__Exercise details__:
Could you count the lines below that include the word "will" and give only the number?
★ ★ ★ ★
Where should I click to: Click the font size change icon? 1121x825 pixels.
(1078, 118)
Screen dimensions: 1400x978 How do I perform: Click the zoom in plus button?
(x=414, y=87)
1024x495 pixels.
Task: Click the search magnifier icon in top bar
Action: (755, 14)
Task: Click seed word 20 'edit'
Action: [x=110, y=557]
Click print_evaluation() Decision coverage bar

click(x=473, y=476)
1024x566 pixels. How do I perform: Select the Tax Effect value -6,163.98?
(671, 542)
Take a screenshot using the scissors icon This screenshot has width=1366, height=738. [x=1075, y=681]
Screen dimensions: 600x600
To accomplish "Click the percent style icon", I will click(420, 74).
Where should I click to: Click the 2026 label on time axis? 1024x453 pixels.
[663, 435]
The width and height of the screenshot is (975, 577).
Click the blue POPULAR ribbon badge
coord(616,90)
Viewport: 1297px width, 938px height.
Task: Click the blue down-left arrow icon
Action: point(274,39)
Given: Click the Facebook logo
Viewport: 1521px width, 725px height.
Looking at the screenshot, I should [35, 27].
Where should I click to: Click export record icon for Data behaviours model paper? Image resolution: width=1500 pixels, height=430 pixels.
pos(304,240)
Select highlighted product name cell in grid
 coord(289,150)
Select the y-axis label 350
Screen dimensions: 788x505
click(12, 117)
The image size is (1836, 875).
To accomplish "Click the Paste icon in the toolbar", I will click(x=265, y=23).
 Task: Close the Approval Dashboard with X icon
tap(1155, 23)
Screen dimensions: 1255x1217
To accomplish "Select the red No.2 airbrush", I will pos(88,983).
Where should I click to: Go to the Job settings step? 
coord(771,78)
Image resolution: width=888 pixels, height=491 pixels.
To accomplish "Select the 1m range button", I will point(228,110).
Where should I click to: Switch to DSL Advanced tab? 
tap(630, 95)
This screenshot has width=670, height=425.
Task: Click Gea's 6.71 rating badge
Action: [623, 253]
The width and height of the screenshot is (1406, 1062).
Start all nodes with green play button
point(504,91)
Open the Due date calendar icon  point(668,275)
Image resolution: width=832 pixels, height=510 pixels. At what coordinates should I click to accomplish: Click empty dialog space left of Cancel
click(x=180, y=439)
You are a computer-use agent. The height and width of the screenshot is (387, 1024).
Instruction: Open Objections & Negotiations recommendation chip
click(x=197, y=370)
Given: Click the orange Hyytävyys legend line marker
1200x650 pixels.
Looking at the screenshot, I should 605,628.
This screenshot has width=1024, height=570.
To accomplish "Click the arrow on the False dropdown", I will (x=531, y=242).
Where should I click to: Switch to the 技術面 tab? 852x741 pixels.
★ ★ ★ ★
__Result of this task__:
5